▶ **Saved data entries**
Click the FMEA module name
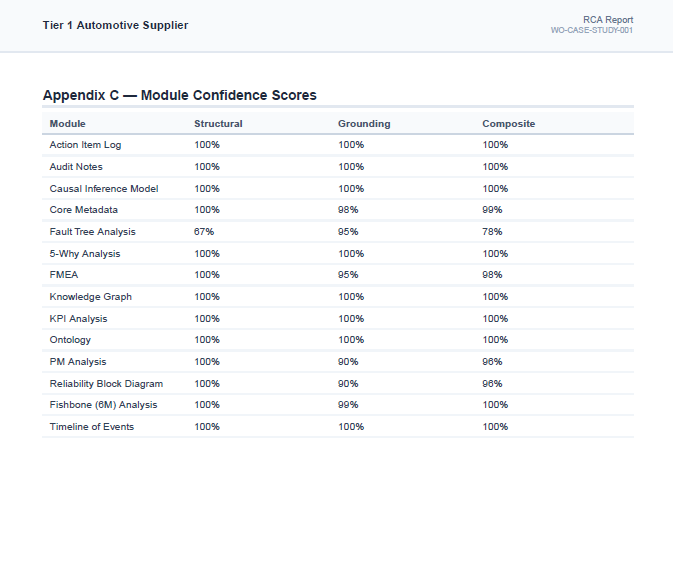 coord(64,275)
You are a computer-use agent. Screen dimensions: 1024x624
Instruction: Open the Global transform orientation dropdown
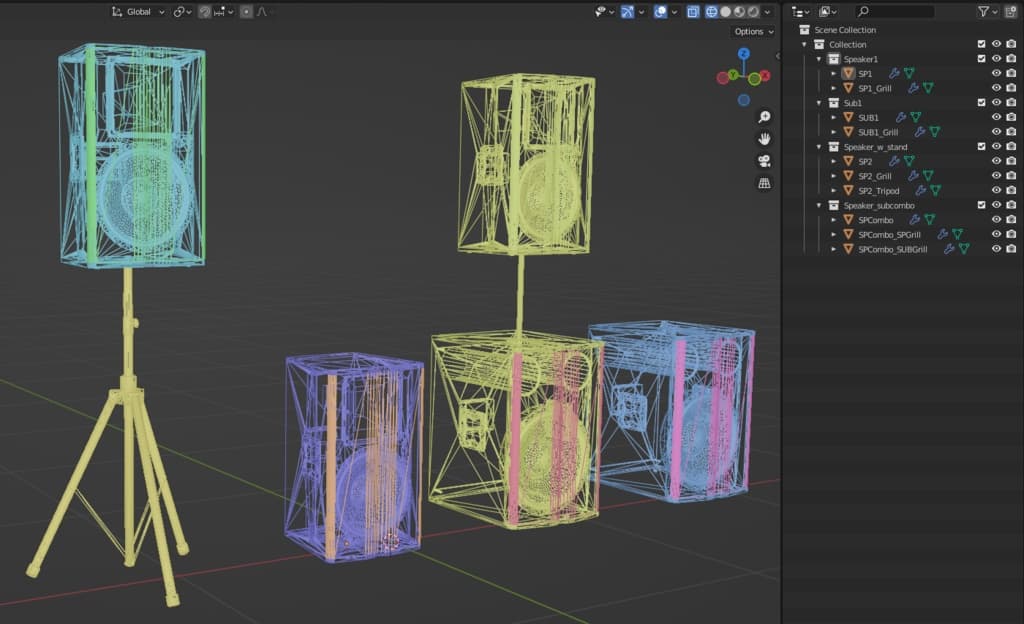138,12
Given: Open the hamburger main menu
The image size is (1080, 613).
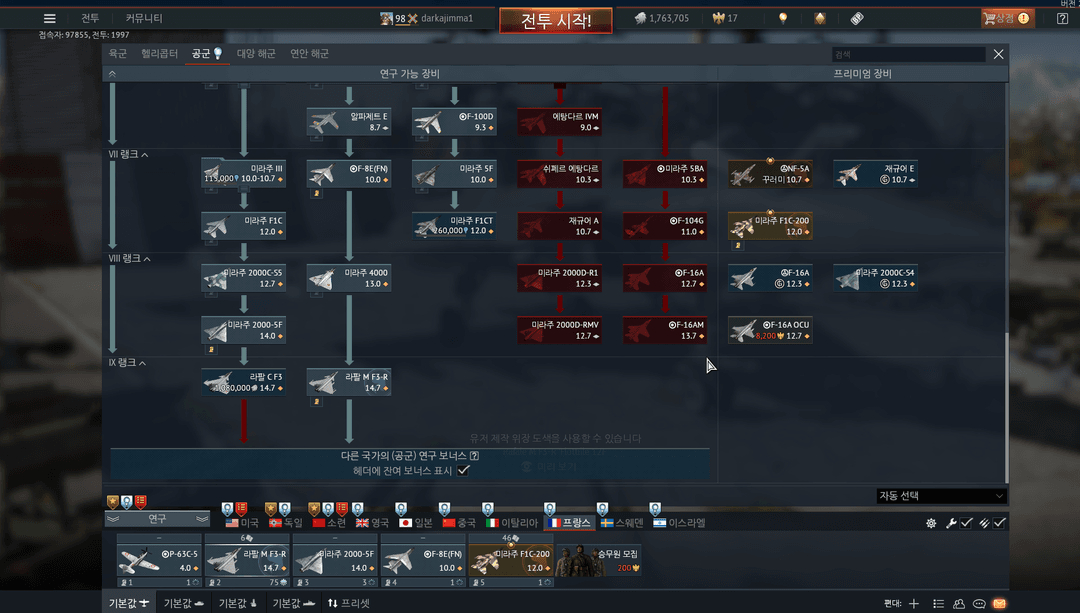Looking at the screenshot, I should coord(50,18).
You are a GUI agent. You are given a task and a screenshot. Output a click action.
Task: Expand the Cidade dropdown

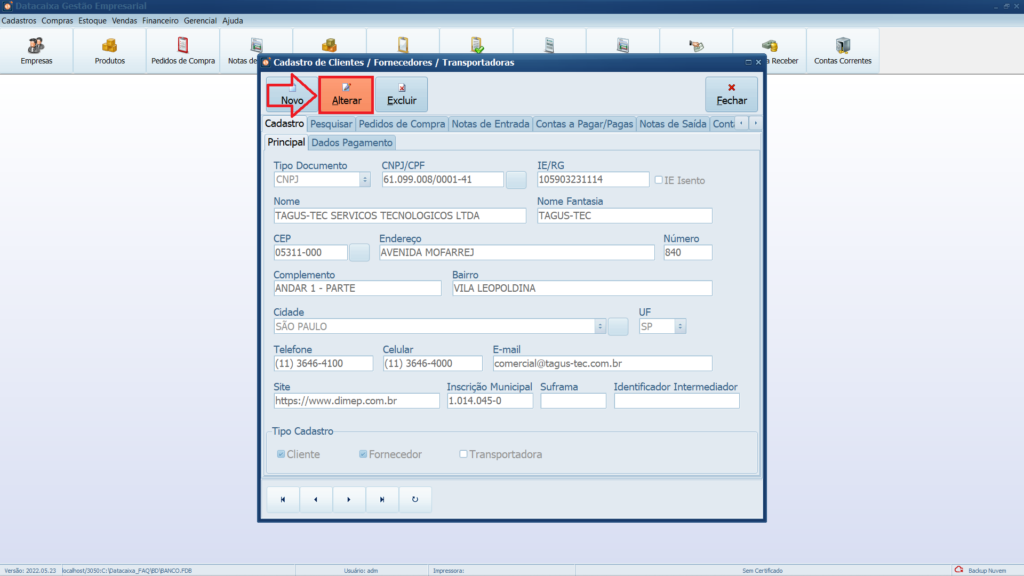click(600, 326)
==
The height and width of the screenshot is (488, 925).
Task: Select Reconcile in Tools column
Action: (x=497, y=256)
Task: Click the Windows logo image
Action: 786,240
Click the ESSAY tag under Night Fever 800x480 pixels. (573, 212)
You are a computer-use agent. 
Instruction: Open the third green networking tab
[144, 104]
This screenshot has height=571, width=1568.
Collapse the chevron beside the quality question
---
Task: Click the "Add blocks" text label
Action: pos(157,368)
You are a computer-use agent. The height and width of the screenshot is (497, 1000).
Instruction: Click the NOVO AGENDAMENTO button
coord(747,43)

▶ **PROBLEM DESCRIPTION**
Output exactly, and only, the lines of the entries above from the one with "Instruction: Open the Global" up to and including the one with "You are a GUI"; pictures are to be left out.

▶ **OUTPUT OF THE TASK**
Instruction: Open the Global transform orientation dropdown
138,12
Given: Open the hamburger main menu
The image size is (1080, 613).
Looking at the screenshot, I should coord(50,18).
You are a GUI agent. You are given a task and a screenshot. Output a click action.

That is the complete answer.